GAMBİYA’LI KUNTA KİNTE
Afrikadan bir hayvan gibi avlanarak Amerikaya satılmaya giden gerçek bir yaşam kahramanı olan Kunta Kinte’nin hayatını anlatan Kökler dizisiyle böyle bir insan ticareti olduğunu 1980 lerde ilk kez görmüştüm. Televizyon bir çok bilgiyi gözümüze sokuyordu artık. Kölelik tarihinin insanlık tarihi kadar eski olduğunu tahmin edersiniz ama eskiden mesele renk değil güç imiş. Güçlü olanlar güçsüzleri rengine, soyuna, sopuna ve cinsiyetine bakmaksızın köle yaparlarmış.
İNSAN OLMA
Bugün gelinen noktada insan hakları evrensel bildirgesi ile tüm insanların doğarken ve yaşarken eşit olduğu ve insan olmanın verdiği bir takım hakları olduğunu herkesin kabul ettiği (umarım tüm ülkeler kabul etmiştir) bir zamandayız. Ama bu uluslararası en üst bildirge bir kenara zihinsel gelişimini tamamalayamamış yerlerde ayrıca kadın hakları konusu bile tartışılıyor.
Bugün Dünya Kölelik ve Transatlantik Köle Ticareti Kurbanlarını Anma Uluslarası Günü. Avrupa – Afrika – Amerika üçgeninde 16. yüzyılda başlayan bu ticaret ve ırkçılık o kadar derinlere sirayet etmiş ki 21. yüzyıla gelmiş olmamıza rağmen Dünyanın en gelişmiş ülkesi olarak varsayılan Amerika’da etkilerini hala devam ettiriyor. Hala renginden dolayı üstün olduğunu sanan yaratıklar var, hala adaletin sağlanamadığı yasaların bile ırklara göre belirlendiği yerler var, hala en çok açlık ve sefalet yine Afrikada. Sömürgecilik nasıl bir sömürmüşse o ülkeler kendine gelemiyor. Kendileri bitmemiş ülkelerini yağmalamışlar, hala da ne varsa alıyorlar, elmas peşinde, petrol peşinde, doğa peşinde, maden peşinde, arazi peşinde.
DÜNYA İNSANI
Hani insanın insana yaptığı ciddi savaşlar ve katliamlar konusunda kimsenin kimseye söyleyebileceği bir şey yokken özellikle o tarihlerde İngiltere, Fransa ve Portekizin başlattığı Transatlantik köle ticareti konusunda bütün siyahi insanlara sonsuza kadar bitmeyecek bir borçları olduğunu düşünüyorum. Nasıl ki Almanya’nın Yahudiler için yaptıkları nasılsa bu ticareti yapan ülkelerin de tarihlerinde kara bir leke olarak kalacaktır.

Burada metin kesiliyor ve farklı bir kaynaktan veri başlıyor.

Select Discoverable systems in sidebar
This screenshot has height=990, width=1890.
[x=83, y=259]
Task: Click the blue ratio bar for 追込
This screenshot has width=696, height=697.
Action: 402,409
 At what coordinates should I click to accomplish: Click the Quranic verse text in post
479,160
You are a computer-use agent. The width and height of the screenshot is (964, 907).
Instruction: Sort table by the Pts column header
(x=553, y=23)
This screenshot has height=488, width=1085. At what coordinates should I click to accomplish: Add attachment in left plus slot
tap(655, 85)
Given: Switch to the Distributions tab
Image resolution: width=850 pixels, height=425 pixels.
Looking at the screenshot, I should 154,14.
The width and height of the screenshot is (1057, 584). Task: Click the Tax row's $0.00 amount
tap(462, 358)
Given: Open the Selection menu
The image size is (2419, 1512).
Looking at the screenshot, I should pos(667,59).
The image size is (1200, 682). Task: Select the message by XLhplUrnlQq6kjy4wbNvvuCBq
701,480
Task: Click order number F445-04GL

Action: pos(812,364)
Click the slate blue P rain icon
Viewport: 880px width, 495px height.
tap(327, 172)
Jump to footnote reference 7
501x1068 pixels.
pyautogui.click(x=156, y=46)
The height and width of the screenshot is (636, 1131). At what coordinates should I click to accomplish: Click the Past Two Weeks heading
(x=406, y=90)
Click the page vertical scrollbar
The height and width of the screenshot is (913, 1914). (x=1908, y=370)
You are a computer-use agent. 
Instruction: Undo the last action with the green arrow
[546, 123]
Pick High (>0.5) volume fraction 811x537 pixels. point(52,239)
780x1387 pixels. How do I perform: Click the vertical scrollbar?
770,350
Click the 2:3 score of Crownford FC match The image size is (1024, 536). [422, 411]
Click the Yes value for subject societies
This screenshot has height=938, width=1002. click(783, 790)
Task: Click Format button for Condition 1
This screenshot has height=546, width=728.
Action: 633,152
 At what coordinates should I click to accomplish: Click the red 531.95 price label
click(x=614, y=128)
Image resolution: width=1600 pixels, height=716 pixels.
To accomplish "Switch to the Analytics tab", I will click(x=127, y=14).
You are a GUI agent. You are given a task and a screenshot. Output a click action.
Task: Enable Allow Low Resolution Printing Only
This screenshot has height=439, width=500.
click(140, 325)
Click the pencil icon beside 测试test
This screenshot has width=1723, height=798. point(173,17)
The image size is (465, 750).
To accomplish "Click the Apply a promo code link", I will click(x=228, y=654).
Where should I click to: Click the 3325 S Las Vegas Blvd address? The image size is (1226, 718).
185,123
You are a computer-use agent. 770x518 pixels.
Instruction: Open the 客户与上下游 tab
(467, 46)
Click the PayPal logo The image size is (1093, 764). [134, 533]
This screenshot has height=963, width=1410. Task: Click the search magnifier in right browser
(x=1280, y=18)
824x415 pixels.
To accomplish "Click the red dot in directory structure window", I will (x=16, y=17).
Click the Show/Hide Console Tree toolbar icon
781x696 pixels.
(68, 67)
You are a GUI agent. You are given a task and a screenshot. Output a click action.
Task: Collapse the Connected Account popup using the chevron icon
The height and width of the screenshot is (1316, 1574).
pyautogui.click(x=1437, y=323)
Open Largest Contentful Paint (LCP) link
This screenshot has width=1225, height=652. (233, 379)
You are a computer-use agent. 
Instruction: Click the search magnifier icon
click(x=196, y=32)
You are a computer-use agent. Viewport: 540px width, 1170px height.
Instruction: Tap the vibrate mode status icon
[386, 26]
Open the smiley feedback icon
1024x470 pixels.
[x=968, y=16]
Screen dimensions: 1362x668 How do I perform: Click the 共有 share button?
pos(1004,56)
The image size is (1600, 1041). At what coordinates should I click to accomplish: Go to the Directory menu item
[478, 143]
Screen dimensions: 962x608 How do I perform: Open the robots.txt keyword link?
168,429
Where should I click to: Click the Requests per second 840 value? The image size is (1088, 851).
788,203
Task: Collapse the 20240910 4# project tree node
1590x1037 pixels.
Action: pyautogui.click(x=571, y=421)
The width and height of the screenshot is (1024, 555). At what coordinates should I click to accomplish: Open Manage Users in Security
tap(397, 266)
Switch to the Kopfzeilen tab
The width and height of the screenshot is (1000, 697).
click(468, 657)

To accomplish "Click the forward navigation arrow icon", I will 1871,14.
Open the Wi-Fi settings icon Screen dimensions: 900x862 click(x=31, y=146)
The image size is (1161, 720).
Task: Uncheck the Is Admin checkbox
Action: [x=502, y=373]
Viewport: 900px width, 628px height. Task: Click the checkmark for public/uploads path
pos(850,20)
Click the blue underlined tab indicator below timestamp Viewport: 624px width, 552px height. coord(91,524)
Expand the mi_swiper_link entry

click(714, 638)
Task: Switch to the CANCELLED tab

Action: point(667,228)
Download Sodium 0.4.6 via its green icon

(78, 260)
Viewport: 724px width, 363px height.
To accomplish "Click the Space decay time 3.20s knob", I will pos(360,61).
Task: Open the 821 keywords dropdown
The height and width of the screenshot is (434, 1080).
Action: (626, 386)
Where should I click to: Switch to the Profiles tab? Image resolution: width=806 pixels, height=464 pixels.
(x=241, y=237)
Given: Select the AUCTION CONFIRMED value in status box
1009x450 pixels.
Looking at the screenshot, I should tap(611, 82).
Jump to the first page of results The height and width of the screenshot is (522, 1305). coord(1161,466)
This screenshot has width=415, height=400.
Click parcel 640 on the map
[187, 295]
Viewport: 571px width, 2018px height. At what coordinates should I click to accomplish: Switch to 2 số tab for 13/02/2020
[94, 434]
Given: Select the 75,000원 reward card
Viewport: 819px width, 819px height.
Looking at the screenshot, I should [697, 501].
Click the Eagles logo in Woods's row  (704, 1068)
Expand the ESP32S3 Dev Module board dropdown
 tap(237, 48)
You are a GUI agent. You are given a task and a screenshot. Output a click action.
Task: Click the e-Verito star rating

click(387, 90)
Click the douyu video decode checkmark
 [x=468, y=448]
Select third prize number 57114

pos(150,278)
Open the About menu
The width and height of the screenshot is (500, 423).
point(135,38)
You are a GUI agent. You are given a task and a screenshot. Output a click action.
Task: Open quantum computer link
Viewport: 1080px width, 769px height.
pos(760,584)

Hani Dünya küçük diye bir laf vardır, bazen hiç olmayacak sandığınız tesadüfler gerçekleştiğinde söyler geçeriz ama geldiğimiz mobil iletişim çağında Dünya gerçekten küçüldü ve her köşesinden insanlar iletişim ve etkileşim halinde. Günün birinde bu küçülme ayrımcılık ve ırkçılık gibi sonuçlar doğurmuş ötekileşmenin sonunu getirecektir. Umarım ki bir gün hepimiz DÜNYA VATANDAŞI kimliğine eşit haklarda sahip oluruz. Daha iyi bir insanlık geleceği için hayatlarını feda etmiş tüm bireyler unutulmamalıdır. Saygıyla anıyorum.